Gen. Grant made overtures to Lee the 5th for a truce, but no cessation of hostilities took place until the evening of the 7th, the hours being from 6 to 8.
The dead were buried where they fell and, strange as it may seem, quite a few men were found alive after lying there about four days without any food or water except what they may have had when wounded.
The case of a man I assisted in bringing in our lines who had five wounds on his body was a sad one, but the surgeons thought his life could be saved.
I wish I might find words to portray to the reader something of the impressiveness of the scene at Cold Harbor that night.

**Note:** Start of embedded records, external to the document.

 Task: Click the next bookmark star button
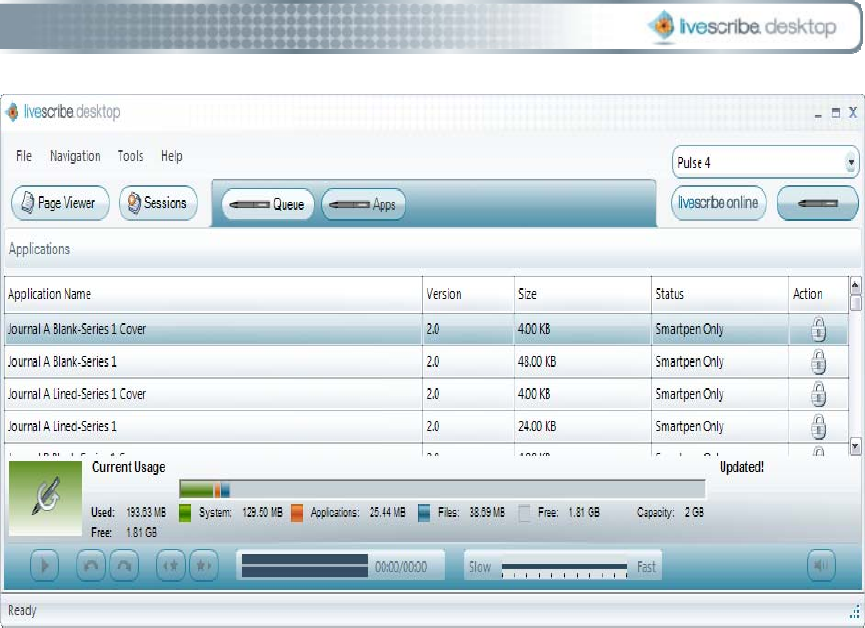tap(203, 566)
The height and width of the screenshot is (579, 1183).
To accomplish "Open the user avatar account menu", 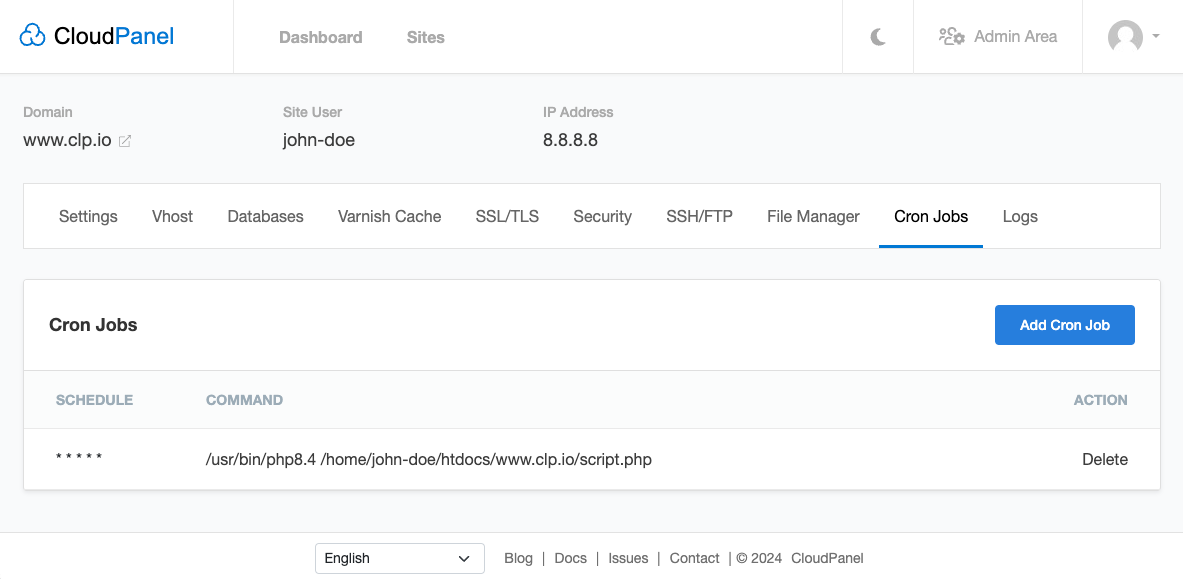I will 1125,37.
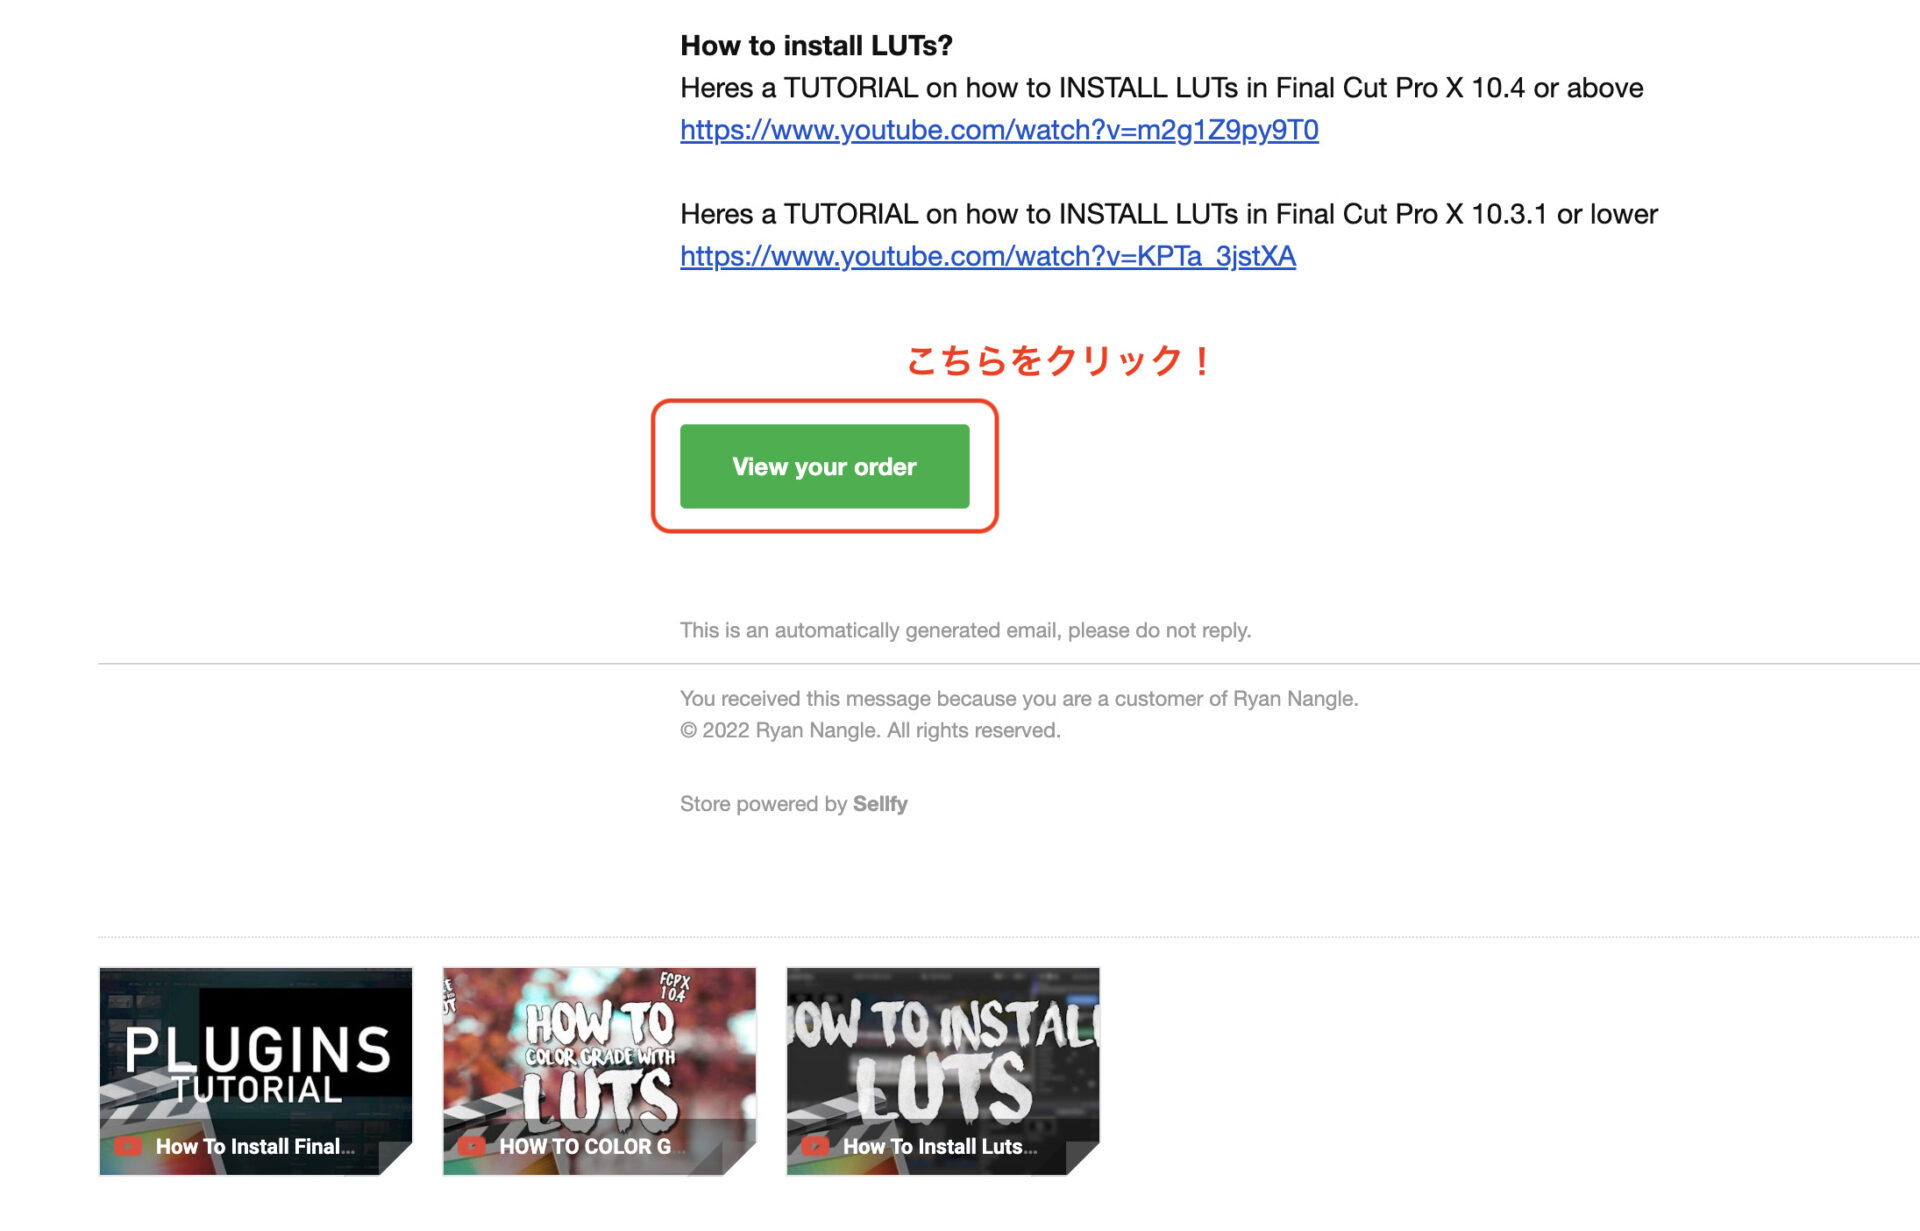Screen dimensions: 1920x1231
Task: Click folded corner of Install Luts thumbnail
Action: pyautogui.click(x=1084, y=1160)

Imagine, if you can, two mighty armies—that for weeks had been grappling with each other in deadly contest, each doing its utmost to slay and destroy the other, laying aside their implements of war as the day draws to a close, and with the sun casting its last red glare over all, as out from the ranks on either side came the men of war on their errand of mercy; the blue and gray intermingling, looking for friends and comrades that had fallen; permitted to carry them back into their own ranks to live or die among those with whom they served.
The picture will never be effaced from my memory, and all who witnessed that or a similar scene, will heartily endorse the saying of the late General Sherman that “War is hell.”
REFUSED TO BE BURIED.
The burial of the dead on the battlefield had to be done so hurriedly many times that more than one poor fellow who perhaps had been stunned and left on the field had a “close call” to being buried alive. A case in mind was that of one at Cold Harbor who had been picked up as dead, and as the men dropped their burden by the open trench the shock resuscitated the man and he faintly asked:
“What’s going on, boys?”
The response was, “We were going to bury you, Shorty.”